Aynı hız ve disiplinle çalışarak çağın gereklerine uygun modern şehir çalışmalarına devam etmelidir.

Hemşerimiz rahmetli Gültekin Samanoğlu’nun 1933 yılında Türkiye Cumhuriyeti’nin kuruluşunun 10. Yılı münasebeti ile anlattığı bir bakkal, bir berber, bir kahvesi ve bir istasyonu bulunan Çumra’dan bugünlere geldik.

Çumra’nın bugünlere gelmesinde başta Recep Konuk Başkan olmak üzere hizmet eden, hizmet üreten, emeği geçen herkese Çumralılar olarak müteşekkirdirler.

Kıyamete kadar hayır hasenat kapısı kapanmaz hizmet eden ve hizmet üretenlere selam olsun!

Bil vesile Çumra’mızın İlçe oluşunun 96. Yılını bütün içtenliğimle Kutluyorum.

*

Çumralılar müteşekkir olmadığımız olmayacağımız işleri burada böylesi kutlu günde anti parantez yazmak durumundayım. Bu yanlışı bulduğum her fırsatta yazacağım. Çumra merkez ve diğer mahallelerde sokak adlarının değiştirilmesi noktasında çok şikâyet aldık. Ben birey ve aynı zamanda sokak isimlerinin oluşmasında emeği olan eski belediye çalışanı olarak muhatap oluyoruz.

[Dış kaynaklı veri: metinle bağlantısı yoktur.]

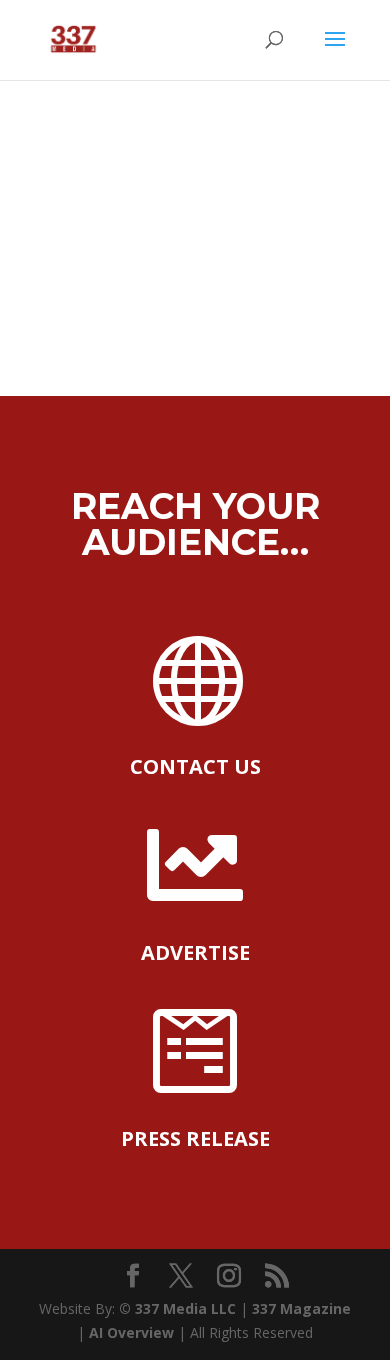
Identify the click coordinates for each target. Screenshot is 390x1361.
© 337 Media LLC (179, 1308)
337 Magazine (301, 1308)
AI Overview (131, 1332)
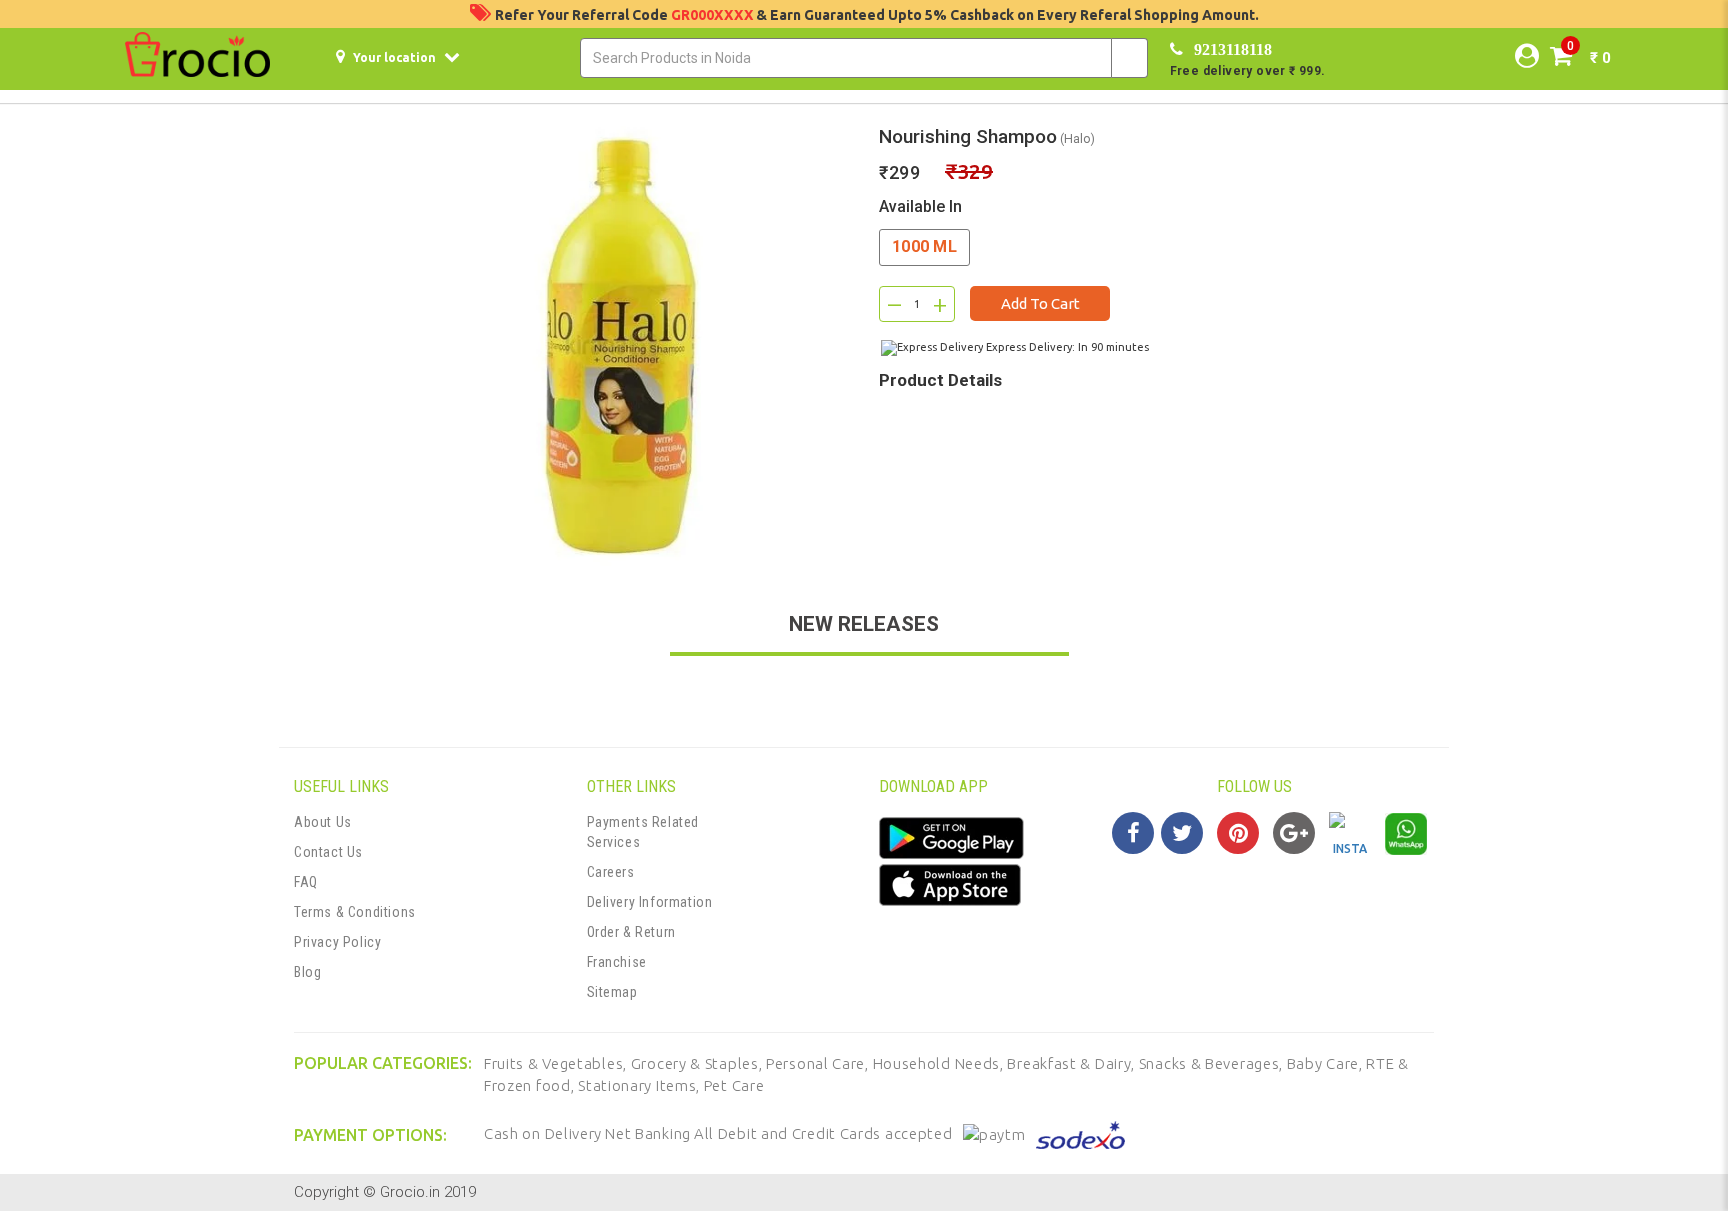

Ben üzerime düşeni yaptım. Daha önce gazetede yazılarımda sokak adlarının değiştirilmesi yanlış olduğunu “ Rakım Çumralıdan rakamlı Çumra’ya” başlıklı yazı yazdım.

*

Rakım Çumralı 26 Haziran 1926 yılından 1940 yılına kadar belediye başkanlığı yapmıştır. Benim doğup büyüdüğüm Baraj Mahallesinde Rakımın Değirmeni, Rakımın Elmalığı, Rakımın Kavaklığı Rakımın Tarlaları, arsalıları diye anılırdı.

Baraj Mahallesinde Atatürk Caddesi ile Yeni Mahalle arasında bulunan mevkilerdi.

O yıllarda Çumra’da 7 Mahalle vardı;

1-İzzetbey Mahallesi 2-Bardakçı 3-Bağlar Mah. 4-Bakkalbaşı Mah 5 Baraj Mah 6-Meydan Mah. 7-Yenidoğan Mah. Daha sonra Çaybaşı, Yeni Mahalle, İstiklal, Cumhuriyet Ve Hürriyet Mahalleleri sonradan kuruluyordu.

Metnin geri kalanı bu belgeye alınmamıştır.